In patients with a high bleeding risk (when bleeding risk is considered as more important than ischemic risk), triple antithrombotic treatment is not given. Then treatment after PCI includes only a period of dual antithrombotic therapy (VKA+ clopidogrel) which can last up to 12 months. After that antithrombotic therapy continues only with the VKA. A high ischemic risk ( a high risk for a subsequent myocardial infarction) is considered to be present in patients presenting with an acute coronary syndrome or having certain characteristics of the coronary lesion (e.g. presence of thrombus, a complex lesion), whereas the bleeding risk is estimated by using the HAS-BLED score.
HAS-BLED stands for:
Hypertension (systolic >160 mmHg) or
Abnormal renal function (creatinine >2.2 or dialysis or renal transplant)

Abnormal liver function (Cirrhosis or Bilirubin >2x Normal or AST/ALT/ALP >3x Normal)
Stroke (history of previous stroke)
Bleeding (
Prior major bleeding or predisposition to bleeding
Labile INR (unstable or high, remains in the therapeutic range for < 60% of the time)
Elderly (> 65 years)
Drugs (medication usage that predisposes to bleeding, such as NSAIDs or antiplatelet drugs)  or

 alcohol(≥ 8 drinks/week)
The presence of each of the above adds 1 point to the score.
A HAS-BLED score of ≥3 indicates high risk for major bleeding ( defined as intracranial hemorrhage, or bleeding requiring hospitalization, or hemoglobin decrease > 2 g/dL, and/or transfusion) 

Clinical and echocardiographic follow-up of a patient with a prosthetic heart valve

In general, emphasis should be placed on informing the patient about proper adherence to anticoagulation and endocarditis prophylaxis.
According to the guidelines of the European Society of Cardiology (ESC) a patient who undergoes a valve replacement requires after 6-12 weeks a complete follow-up examination, including clinical examination (history of possible symptoms, cardiac auscultation to check for the expected auscultatory findings for the type of prosthetic valve and also to check for a possible new cardiac murmur), ECG, chest X-ray, transthoracic echocardiography (TTE) and blood tests. 

Physical examination and cardiac auscultation of a patient with a prosthetic heart valve

Significant abnormal  findings from the physical examination of a patient with a prosthetic heart valve may include a new or changed murmur, muffled valve sounds, or signs indicative of an embolic event (e.g. a neurological deficit in a case of an embolic stroke).
The expected auscultatory findings in patients with a prosthetic valve depend on the type of the valve prosthesis.
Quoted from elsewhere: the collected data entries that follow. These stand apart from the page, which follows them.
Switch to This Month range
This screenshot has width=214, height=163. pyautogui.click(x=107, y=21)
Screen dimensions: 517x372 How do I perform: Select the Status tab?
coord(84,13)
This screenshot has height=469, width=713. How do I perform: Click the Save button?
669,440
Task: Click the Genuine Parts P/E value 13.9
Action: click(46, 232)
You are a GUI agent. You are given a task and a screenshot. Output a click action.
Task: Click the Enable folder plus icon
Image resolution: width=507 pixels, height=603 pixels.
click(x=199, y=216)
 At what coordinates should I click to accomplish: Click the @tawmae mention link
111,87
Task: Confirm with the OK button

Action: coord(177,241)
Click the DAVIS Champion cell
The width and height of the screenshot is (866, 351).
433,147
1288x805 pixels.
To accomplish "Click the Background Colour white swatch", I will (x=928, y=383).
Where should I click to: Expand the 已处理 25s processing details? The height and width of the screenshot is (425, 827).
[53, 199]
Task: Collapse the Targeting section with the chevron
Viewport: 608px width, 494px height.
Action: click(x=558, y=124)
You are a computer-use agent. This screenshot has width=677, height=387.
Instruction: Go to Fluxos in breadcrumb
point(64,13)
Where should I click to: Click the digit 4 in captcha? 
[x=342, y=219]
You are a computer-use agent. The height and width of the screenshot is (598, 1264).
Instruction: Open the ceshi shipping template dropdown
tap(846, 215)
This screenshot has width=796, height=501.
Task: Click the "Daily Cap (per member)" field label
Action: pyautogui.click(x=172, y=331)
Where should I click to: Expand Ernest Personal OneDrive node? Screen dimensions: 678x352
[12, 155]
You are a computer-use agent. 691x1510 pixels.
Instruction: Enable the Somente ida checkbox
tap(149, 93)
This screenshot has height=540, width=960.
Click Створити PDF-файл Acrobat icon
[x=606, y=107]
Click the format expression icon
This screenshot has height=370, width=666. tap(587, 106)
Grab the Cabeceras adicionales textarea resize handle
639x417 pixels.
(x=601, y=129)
Normally functioning biological prosthetic valves have the same auscultatory findings as normal native valves. Among the mechanical valves, the bileaflet mechanical valves, which are the type of mechanical valves currently implanted, do not produce an opening sound but only a metallic closing sound. Single-tilting disc mechanical valves produce an opening sound and a closing sound, while the cage-ball valves produce multiple opening sounds, due to the impact of the ball on the cage. On auscultation of the heart, the absence of the expected sounds produced by the prosthetic valves is a pathological finding indicative of limited valve mobility due to thrombosis or tissue hyperplasia.
All mechanical valves in the aortic position additionally produce a characteristic mild systolic ejection murmur. In contrast, the small normal regurgitation of blood (small physiological insufficiency) present in the mechanical valves does not produce a murmur. Therefore, in a patient with a mechanical aortic valve, the finding of a diastolic murmur is a pathological finding, indicating a paravalvular leak (paravalvular regurgitation).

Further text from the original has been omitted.